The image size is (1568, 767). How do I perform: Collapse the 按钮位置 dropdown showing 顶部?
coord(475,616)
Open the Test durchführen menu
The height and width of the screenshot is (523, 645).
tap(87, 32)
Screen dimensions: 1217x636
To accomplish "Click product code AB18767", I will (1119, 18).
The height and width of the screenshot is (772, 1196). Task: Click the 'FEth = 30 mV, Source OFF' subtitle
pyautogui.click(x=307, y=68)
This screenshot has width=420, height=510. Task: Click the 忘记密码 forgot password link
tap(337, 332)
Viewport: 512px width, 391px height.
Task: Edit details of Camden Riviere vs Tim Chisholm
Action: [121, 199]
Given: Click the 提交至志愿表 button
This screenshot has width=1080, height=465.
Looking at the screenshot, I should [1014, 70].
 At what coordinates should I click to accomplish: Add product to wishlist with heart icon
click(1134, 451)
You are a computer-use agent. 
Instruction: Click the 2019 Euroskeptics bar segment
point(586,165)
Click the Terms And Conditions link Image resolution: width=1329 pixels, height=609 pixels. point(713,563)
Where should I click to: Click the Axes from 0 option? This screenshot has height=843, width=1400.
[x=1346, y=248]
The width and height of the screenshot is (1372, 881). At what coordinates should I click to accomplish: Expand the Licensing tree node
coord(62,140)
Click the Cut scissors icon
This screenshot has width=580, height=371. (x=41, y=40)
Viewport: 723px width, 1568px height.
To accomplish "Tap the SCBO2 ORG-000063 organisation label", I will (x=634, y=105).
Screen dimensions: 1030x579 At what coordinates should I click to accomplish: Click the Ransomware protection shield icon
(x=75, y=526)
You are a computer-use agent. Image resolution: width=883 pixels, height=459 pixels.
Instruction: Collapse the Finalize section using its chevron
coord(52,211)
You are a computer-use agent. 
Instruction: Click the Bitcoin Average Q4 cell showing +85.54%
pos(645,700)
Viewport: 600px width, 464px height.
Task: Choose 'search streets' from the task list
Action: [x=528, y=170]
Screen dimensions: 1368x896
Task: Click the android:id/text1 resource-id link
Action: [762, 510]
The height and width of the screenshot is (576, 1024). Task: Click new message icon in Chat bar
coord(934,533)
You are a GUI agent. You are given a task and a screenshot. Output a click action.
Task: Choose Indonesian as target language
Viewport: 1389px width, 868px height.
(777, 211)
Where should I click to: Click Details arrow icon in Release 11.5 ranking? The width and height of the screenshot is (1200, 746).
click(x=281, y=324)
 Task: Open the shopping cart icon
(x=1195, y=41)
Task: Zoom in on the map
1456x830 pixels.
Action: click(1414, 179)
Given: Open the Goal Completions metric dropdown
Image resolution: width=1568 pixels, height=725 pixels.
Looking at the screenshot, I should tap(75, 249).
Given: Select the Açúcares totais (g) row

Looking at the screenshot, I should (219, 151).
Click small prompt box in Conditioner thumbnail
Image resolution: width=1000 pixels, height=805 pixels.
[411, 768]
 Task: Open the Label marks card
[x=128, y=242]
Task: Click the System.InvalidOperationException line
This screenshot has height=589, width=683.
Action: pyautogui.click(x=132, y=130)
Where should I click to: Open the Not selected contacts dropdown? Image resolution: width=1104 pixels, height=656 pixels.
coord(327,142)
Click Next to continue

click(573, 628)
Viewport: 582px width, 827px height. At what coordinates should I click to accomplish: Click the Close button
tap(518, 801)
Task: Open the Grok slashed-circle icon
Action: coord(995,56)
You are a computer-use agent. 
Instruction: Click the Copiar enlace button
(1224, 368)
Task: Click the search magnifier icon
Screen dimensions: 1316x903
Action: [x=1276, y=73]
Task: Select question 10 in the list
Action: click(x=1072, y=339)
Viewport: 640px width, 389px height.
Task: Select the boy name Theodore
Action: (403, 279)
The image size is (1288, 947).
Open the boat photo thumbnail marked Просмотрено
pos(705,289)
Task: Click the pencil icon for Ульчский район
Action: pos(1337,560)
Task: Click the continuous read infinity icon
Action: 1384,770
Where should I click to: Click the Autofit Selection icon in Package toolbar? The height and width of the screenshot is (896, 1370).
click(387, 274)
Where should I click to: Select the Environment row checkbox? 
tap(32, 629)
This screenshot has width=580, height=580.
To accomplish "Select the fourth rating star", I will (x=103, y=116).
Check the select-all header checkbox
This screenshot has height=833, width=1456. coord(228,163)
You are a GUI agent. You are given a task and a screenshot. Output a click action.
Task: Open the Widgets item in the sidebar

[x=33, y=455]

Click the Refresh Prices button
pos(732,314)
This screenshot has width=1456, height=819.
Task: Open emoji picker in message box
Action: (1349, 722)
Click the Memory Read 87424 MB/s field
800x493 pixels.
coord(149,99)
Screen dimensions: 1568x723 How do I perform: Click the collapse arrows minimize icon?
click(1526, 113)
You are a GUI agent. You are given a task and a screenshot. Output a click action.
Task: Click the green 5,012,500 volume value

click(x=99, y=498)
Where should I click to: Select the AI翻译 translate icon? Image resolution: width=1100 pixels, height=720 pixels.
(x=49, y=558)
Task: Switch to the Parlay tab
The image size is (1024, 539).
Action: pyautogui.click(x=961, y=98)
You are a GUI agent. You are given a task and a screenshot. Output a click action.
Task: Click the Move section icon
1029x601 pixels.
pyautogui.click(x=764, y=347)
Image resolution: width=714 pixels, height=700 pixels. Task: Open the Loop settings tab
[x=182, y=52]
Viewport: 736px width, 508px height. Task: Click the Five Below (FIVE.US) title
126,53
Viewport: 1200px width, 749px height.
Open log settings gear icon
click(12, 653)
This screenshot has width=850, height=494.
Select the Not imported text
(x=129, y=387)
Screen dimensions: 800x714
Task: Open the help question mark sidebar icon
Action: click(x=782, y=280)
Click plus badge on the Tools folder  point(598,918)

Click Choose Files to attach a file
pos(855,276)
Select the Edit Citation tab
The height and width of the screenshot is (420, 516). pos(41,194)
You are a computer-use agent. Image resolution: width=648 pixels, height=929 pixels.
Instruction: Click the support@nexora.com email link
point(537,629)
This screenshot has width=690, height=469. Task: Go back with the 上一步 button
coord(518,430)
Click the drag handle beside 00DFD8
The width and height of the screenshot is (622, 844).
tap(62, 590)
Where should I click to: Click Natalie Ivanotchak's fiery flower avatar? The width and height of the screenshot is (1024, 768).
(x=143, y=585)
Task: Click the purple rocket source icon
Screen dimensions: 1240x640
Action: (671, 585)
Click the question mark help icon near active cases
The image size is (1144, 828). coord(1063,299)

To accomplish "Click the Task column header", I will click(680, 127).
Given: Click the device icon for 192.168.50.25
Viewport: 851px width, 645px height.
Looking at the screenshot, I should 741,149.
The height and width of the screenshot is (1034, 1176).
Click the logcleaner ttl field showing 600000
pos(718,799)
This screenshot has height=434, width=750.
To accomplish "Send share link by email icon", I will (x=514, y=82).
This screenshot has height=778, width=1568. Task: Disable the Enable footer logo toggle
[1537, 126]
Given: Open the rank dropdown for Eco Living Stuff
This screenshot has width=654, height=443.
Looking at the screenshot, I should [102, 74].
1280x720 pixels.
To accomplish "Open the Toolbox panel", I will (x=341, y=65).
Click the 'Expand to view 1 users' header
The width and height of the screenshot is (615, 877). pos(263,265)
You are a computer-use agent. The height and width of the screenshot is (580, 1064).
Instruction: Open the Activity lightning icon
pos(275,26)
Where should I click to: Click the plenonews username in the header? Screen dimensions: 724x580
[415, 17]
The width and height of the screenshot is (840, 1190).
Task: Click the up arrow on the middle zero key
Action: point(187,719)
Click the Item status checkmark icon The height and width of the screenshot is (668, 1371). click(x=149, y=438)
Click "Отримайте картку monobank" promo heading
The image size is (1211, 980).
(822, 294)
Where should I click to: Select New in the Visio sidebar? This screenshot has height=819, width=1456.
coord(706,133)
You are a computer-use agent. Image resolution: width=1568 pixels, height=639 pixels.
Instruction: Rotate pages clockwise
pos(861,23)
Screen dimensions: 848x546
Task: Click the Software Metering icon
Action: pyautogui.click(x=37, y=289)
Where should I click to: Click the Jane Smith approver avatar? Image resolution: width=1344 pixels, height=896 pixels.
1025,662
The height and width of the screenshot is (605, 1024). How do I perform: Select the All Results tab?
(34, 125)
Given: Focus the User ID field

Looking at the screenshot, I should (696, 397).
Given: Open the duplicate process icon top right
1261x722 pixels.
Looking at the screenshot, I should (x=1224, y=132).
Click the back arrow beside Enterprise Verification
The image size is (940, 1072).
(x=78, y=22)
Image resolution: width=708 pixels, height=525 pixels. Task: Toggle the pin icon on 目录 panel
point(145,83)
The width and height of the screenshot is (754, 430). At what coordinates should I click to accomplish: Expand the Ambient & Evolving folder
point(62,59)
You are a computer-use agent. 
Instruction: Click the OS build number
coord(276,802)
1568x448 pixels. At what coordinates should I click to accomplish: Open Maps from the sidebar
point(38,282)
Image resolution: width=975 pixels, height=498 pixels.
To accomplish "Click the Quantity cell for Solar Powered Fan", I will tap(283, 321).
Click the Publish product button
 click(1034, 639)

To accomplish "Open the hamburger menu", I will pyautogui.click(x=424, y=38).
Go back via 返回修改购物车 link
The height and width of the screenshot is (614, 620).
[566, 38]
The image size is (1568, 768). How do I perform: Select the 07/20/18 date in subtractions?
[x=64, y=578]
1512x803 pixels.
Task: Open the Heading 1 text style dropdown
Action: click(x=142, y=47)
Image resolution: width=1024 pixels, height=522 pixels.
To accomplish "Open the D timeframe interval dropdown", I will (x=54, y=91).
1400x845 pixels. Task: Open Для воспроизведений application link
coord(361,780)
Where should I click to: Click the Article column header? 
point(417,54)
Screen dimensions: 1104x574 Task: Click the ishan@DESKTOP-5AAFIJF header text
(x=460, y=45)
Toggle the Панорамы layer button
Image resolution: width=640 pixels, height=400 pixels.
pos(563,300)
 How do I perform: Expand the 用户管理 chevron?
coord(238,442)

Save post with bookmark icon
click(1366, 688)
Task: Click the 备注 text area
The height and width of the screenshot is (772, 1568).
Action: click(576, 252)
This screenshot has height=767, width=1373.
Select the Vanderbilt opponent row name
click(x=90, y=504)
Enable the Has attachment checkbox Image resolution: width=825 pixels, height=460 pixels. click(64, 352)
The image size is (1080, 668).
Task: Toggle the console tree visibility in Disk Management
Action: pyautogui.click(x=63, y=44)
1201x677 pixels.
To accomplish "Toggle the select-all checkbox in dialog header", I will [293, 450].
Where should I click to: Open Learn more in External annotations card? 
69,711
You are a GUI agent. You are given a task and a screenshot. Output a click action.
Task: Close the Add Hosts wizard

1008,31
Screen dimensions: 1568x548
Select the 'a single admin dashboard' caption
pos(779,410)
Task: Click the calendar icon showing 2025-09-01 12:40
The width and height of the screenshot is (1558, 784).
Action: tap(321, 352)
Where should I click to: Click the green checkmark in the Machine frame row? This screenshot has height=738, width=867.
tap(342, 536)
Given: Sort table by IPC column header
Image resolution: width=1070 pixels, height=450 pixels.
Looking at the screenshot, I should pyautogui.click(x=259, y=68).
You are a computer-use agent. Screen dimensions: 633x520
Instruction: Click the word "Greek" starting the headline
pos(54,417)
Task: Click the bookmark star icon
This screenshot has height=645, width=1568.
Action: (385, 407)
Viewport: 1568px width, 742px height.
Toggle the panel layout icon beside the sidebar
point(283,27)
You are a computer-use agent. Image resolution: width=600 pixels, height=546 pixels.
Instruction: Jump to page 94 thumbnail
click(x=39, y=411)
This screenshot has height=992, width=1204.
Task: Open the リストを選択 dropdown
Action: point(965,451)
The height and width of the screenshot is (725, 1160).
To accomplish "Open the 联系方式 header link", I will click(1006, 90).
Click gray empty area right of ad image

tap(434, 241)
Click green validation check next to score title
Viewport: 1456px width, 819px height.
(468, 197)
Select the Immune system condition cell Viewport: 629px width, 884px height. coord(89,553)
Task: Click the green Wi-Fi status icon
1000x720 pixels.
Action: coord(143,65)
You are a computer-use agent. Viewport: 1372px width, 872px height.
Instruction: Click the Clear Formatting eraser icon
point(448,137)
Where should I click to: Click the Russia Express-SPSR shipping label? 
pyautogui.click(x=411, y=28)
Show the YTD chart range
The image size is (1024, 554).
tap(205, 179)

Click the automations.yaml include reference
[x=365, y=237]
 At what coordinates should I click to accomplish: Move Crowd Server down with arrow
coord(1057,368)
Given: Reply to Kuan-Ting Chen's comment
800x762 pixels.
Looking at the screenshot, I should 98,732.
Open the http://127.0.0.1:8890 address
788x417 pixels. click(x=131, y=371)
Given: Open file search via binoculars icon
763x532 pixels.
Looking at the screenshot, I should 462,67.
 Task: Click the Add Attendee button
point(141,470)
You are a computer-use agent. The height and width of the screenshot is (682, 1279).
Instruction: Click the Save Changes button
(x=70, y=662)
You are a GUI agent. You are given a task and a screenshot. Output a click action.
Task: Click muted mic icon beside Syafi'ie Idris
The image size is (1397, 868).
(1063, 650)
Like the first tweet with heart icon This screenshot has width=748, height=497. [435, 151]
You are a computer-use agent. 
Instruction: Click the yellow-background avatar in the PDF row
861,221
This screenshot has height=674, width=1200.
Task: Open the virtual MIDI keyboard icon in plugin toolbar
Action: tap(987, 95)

════════

WHAT YOU ARE ASKED TO DO -> Output as a numbered list the records from the line with "You are a computer-use agent. Image resolution: width=648" up to and including the line with "pos(718,799)", leaving out blank lines.

COMPLETE OUTPUT ->
1. You are a computer-use agent. Image resolution: width=648 pixels, height=929 pixels.
2. Instruction: Click the support@nexora.com email link
3. point(537,629)
4. This screenshot has width=690, height=469. Task: Go back with the 上一步 button
5. coord(518,430)
6. Click the drag handle beside 00DFD8
7. The width and height of the screenshot is (622, 844).
8. tap(62, 590)
9. Where should I click to: Click Natalie Ivanotchak's fiery flower avatar? The width and height of the screenshot is (1024, 768).
10. (x=143, y=585)
11. Task: Click the purple rocket source icon
12. Screen dimensions: 1240x640
13. Action: (671, 585)
14. Click the question mark help icon near active cases
15. The image size is (1144, 828). coord(1063,299)
16. To accomplish "Click the Task column header", I will click(680, 127).
17. Given: Click the device icon for 192.168.50.25
18. Viewport: 851px width, 645px height.
19. Looking at the screenshot, I should 741,149.
20. The height and width of the screenshot is (1034, 1176).
21. Click the logcleaner ttl field showing 600000
22. pos(718,799)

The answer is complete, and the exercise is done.